EXCLUSIVE: Clegg backs badger cull
LIBERAL Democrat leader Nick Clegg is calling for a targeted cull of badgers in the Westcountry in a bid to tackle the spread of TB in cattle herds.
In an apparent U-turn since dismissing calls for a cull a year ago, Mr Clegg told a panel of WMN readers that something must be done "irrespective" of advice from scientists or ministers.
Lib-Dem leader Nick Clegg answering questions at the China Fleet Club in Saltash yesterday
In the hour-long meeting, Mr Clegg condemned the behaviour of MPs over their expense claims, reiterated his support for the Post Office network, ruled out supporting the repeal of the Hunting Act and warned the Lib-Dem proposal for a local income tax could prove "impractical" in the short-term.
But his surprise support for a targeted pilot cull of diseased badgers was in stark contrast to remarks made to this newspaper a year ago, when he insisted he could not "second-guess" scientific evidence, blamed a lack of resources at the Department for Environment, Food and Rural Affairs and warned, "I'm afraid that you are not going to get" a cull of badgers.
Mr Clegg said yesterday that the geography of the Westcountry – surrounded by the sea – made it ideally suited to a pilot scheme. Concerns have previously been raised that a cull would only serve to drive infected badgers into other areas and the coastline would act as a natural barrier.
The policy reversal comes as the spread of bovine tuberculosis worsens in the Westcountry. Mr Clegg was told that, in the last year alone, the rate of infection in Cornwall increased by some 40 per cent.
Martin Howlett, Cornwall chairman of the National Farmers' Union, said a targeted cull of badgers was needed to "deliver healthy wildlife as well as healthy livestock".
"We have had such a problem with disease in wildlife – we have got to get on top of it.
"Where we lose our vital livestock industry hand over fist, you see wildlife suffering without any form of control."
Last week, Conservative environment spokesman Nick Herbert said he would back a targeted cull of infected badgers as part of the party's strategy to tackle the disease.
Labour ministers have rejected a badger cull, pinning their hopes on a vaccine to control the problem. This follows a 10-year study by the Independent Study Group (ISG) which concluded that culling could not "meaningfully contribute" to the control of the disease because it displaces the badgers, spreading the disease over a wider area.
But former Government chief scientist Sir David King argued a mass cull did have a part to play in the hardest-hit areas like the South West, which last year saw a record number of outbreaks.

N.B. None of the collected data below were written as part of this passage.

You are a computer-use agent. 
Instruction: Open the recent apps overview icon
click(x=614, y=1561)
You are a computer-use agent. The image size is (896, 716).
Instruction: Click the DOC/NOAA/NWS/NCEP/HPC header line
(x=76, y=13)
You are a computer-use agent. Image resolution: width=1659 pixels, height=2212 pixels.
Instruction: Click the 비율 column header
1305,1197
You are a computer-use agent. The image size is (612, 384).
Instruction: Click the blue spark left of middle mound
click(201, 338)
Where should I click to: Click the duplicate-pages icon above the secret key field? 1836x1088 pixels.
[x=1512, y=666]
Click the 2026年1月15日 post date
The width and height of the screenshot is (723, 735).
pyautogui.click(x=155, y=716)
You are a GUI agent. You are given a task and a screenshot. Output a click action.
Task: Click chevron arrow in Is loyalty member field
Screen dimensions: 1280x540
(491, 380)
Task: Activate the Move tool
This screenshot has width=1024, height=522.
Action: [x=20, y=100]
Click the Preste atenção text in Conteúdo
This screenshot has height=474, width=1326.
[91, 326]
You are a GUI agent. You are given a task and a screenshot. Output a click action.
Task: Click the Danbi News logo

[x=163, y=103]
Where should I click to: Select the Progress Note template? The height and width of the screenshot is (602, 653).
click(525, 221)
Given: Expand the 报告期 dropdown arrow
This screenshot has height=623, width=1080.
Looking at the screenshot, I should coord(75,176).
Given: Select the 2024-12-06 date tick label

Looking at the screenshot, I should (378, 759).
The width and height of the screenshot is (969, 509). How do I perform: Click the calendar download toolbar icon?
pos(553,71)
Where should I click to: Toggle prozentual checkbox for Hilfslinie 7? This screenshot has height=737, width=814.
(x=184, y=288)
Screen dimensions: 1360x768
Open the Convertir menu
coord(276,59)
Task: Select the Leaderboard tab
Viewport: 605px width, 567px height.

Challenged to support the Tory position, Mr Clegg insisted it was time for action to be taken in the Westcountry.
"I am no scientist, but even by the laborious standards of scientific proof, it really beggars belief that it has taken them 10 years to still not take a decision.
"I think now the time has come that, irrespective of what scientists say, irrespective of what ministers say, in this part of the country let's at least just try out a pilot cull."
And he added: "I don't say that lightly because I am acutely aware that there are many people who are implacably opposed to a cull for reasons that are well beyond science – concerns about welfare and some argue the morality."